In 1997, Professor Rosalind W. Picard who is the founder of the Affective Computing Research Group at the MIT Media Lab proposed the concept of affective computing, which includes emotion recognition, emotion representation, Emotion Modeling and emotional interaction [15]. Using emotional computing, it is expected that computers will have the ability to observe, understand and generate various emotions similar to human beings, and finally make human-computer interaction as natural as human interaction.

Affective computing is a highly integrated research field, which combines computational science, psychological science and cognitive science. It can be used in the process of human-computer interaction. By studying the emotional characteristics of human interaction and human-computer interaction, a human-computer interaction environment with emotional feedback is constructed. The human-computer interaction not only has high perception and cognitive intelligence, but also has high emotional intelligence. In the future the computer will have high EQ, which can effectively solve the situation perception, emotional understanding and emotional expression in human-computer interaction, and make reasonable response.
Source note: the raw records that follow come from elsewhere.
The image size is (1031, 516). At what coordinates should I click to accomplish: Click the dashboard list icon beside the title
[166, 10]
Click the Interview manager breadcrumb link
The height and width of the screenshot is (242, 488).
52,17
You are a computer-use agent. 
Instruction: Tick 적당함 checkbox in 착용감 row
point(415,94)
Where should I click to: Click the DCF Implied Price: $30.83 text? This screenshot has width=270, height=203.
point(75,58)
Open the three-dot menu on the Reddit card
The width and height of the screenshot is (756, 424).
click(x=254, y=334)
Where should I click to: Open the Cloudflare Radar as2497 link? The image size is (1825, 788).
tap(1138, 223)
At present, affective computing is still in its infancy, and most of the research hotspots and achievements are reflected in the level of emotion recognition. For example, in facial expression recognition or natural language processing, machine learning and convolution neural network can be used to identify anger, disgust, fear, happiness, calm, sadness, surprise and so on. Most of the intelligent applications based on mobile terminals use the powerful computing power of the cloud to realize emotion recognition. This type of emotion recognition needs to be from the mobile terminals to the cloud, and then back to the mobile terminals from the cloud. Under the limitation of network bandwidth, there may be delay. However, with the advent of 5G era, the cloud based emotion recognition which highly real-time response is still worth looking forward to.

On the other hand, during the continuous evolution of intelligent mobile terminals, it is also trying to improve the traditional processor computing architecture so as to support the high-speed computing and low-power consumption required by machine learning. Emotion recognition, emotional interaction will become the instinct of mobile terminals.

Emotional information is often expressed from multiple dimensions such as language, voice intonation, facial and limbs in face-to-face communication. In the process of human-computer interaction, emotional feature recognition also needs to be calculated from multiple dimensions, such as text emotion analysis, facial expression recognition, speech emotion recognition, posture recognition, and even through physiological pattern recognition, such as skin electric response, breathing, heart rate, body temperature, brain wave and so on [10]. Multi-modal emotion information fusion and combining the context information of the situation at that time would make computer recognize and understand the human emotion.

Human-computer interaction with affective computing is shown in the Fig. 1 below.

Fig. 1.
figure 1

HCI with affective computing

In addition, how to establish an emotional model based on psychology and cognitive science to express the relationship between emotion, cognition and will, which is suitable for machine implementation, will also be a great challenge.

3 Conclusion

The pervasiveness of mobile terminal services and applications fundamentally changed the way we access information and communicate with each other. With the continuous breakthrough of human-computer interaction technology, mobile human-computer interaction presents a trend of continuous development towards natural human-computer interaction, VR/AR, multi-modal fusion, and emotional human-computer interaction. The human-computer interaction of mobile terminals is gradually moving towards a more human-oriented, more intelligent, and more natural experience.

We can imagine the future through the comprehensive calculation of the user emotional model and generate empathy and emotionally interactive content through the addition of emotional factors to enhance user experience, establishing human-computer interaction with empathy, situational awareness, and natural harmony.